A “Penny War” raises money for hurt animals

Matthew Morrell
Abington High School freshman Amaya Turner and junior Jack Clifford, members of the Green Wave Gazette, sit with the Penny War containers in the cafeteria on Tuesday, February 11, 2020. They are two of about a dozen students who helped in the fundraiser.

Matthew Morrell, Contributor

On Monday, Feb. 10, until Friday, Feb. 14, a Penny War took place in the Abington High School cafeteria during all three lunches.

Pullquote Photo

I felt it was a lot of fun and was for a good cause.”

— Drew Wilson

In January, four advisors began to plan ways to help the burned and displaced animals in Australia. Ms. Pflaumer (Green Wave Gazette), Ms. Karin Daisy (GSA), Mr. Bill Siegel (Peer Leaders), and Ms. Kristin Gerhart (Student Council) decided on a Penny War.
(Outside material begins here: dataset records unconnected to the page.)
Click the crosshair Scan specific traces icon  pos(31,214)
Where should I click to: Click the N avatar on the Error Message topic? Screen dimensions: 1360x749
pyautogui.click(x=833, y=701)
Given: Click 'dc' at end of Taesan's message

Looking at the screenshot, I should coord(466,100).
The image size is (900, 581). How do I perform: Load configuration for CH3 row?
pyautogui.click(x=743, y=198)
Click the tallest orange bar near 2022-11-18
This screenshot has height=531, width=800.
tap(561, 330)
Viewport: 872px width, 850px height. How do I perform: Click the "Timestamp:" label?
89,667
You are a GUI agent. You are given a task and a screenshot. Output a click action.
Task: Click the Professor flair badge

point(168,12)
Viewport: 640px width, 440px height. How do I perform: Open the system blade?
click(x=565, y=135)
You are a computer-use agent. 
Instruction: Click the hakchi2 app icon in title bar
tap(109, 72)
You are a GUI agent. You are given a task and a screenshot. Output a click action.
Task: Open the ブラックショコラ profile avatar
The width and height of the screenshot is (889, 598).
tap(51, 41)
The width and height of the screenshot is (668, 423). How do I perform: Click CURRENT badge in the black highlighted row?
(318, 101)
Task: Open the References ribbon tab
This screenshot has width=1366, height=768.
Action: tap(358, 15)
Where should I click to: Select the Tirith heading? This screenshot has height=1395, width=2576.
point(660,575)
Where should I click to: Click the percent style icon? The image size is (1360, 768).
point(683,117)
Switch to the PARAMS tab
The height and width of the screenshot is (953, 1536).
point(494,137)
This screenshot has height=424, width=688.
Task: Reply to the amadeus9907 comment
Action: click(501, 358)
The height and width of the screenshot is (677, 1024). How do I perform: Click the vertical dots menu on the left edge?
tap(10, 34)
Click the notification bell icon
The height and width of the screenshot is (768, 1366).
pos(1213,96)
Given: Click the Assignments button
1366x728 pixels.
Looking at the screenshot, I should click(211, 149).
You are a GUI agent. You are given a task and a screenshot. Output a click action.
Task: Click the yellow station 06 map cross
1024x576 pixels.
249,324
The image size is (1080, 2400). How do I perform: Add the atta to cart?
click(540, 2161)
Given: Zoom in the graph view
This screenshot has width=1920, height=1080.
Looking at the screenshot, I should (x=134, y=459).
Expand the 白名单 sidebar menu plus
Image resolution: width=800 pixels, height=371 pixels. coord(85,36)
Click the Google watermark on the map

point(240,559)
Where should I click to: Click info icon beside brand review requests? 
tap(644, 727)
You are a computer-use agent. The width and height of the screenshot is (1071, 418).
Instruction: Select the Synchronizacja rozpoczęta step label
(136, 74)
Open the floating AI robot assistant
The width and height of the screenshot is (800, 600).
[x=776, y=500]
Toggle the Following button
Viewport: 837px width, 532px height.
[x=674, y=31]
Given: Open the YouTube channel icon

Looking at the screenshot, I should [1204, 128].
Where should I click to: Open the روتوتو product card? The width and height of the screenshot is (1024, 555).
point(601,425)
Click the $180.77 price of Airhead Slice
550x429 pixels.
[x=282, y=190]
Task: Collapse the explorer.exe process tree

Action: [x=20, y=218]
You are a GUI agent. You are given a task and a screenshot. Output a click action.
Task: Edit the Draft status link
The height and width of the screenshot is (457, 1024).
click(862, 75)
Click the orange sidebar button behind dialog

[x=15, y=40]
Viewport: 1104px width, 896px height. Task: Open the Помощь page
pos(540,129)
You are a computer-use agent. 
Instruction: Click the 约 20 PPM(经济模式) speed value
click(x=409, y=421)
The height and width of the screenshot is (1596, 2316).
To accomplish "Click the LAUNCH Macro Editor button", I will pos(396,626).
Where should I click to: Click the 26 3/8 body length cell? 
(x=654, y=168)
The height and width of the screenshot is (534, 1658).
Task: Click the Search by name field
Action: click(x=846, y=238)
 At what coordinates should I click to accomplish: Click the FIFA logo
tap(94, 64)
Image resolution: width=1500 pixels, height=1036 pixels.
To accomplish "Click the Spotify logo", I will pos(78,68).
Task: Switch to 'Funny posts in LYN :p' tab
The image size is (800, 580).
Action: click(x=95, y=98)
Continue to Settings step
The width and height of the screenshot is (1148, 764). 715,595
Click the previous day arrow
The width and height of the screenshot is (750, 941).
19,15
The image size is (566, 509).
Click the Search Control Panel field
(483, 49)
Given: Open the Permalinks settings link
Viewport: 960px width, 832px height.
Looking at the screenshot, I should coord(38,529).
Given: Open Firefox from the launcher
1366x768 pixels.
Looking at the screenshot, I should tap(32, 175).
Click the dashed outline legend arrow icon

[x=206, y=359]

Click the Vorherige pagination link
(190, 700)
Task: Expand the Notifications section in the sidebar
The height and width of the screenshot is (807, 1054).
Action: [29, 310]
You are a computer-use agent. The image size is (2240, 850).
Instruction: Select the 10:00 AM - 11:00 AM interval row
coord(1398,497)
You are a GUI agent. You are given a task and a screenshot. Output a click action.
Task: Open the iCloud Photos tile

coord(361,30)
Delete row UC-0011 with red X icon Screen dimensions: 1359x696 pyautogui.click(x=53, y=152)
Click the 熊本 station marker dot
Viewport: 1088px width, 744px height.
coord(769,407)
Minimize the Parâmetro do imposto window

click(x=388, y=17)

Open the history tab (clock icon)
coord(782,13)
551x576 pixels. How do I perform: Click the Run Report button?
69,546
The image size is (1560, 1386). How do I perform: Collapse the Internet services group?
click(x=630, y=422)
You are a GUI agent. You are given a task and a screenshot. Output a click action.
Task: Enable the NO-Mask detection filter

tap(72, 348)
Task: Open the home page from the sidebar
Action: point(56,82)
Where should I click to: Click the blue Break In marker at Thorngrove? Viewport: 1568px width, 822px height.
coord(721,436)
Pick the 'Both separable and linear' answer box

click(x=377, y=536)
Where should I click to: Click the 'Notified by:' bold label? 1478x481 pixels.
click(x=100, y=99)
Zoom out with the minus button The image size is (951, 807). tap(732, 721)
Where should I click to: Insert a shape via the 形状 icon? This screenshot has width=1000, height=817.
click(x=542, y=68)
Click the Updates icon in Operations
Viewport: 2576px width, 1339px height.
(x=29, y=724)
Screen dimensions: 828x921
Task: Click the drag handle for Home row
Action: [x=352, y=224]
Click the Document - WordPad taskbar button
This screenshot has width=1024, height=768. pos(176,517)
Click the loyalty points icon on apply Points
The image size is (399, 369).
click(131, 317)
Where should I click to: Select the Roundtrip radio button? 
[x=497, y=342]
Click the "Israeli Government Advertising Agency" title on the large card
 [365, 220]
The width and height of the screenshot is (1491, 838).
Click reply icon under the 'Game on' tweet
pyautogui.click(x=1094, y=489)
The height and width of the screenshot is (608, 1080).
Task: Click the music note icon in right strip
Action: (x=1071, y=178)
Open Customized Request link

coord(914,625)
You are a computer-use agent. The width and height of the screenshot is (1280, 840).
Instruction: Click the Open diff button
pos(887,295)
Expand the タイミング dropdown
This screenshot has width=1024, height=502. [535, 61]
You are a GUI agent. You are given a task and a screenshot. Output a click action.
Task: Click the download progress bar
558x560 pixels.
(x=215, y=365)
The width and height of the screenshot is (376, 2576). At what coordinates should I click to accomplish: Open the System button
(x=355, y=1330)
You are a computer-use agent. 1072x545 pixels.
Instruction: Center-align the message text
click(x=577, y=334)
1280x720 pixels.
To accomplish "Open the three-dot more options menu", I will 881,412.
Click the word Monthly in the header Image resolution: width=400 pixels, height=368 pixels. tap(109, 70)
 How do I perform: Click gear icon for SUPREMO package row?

Over the course of a week, several student members of the four clubs volunteered their help with the fundraiser by collecting money during their lunches.

Other students who were not on the clubs, like senior Drew Wilson, also lent a hand. When asked what he did to help, Wilson said, “I made a sign to display all of the information we needed.” When asked how he felt about the overall fundraiser, he said, “I felt it was a lot of fun and was for a good cause.”

The Penny War was a week long event where all the classes competed to try and raise as many pennies as they could for the Australian fires and to help save the animals. Senior Johnny Hawkesworth helped supply the jugs to put the pennies in. These jugs were set up during lunch and students could put money into them. Every dollar bill put in a jug was minus 100 points, and for every penny it was one point.

In the end, the Class of 2020 contributed the most pennies. But the class that won was the Class of 2023 because they had the lowest negative points. So they were able to win. As winners, the freshmen got Dunkin munchkins delivered to their homerooms on Tuesday, Feb. 25.

The real winners of the Penny Wars were the furry burn victims of the fires. In the end, $375 was raised and will be sent to the Australian Zoo Wildlife Warriors, and organization founded by Steve Irwin.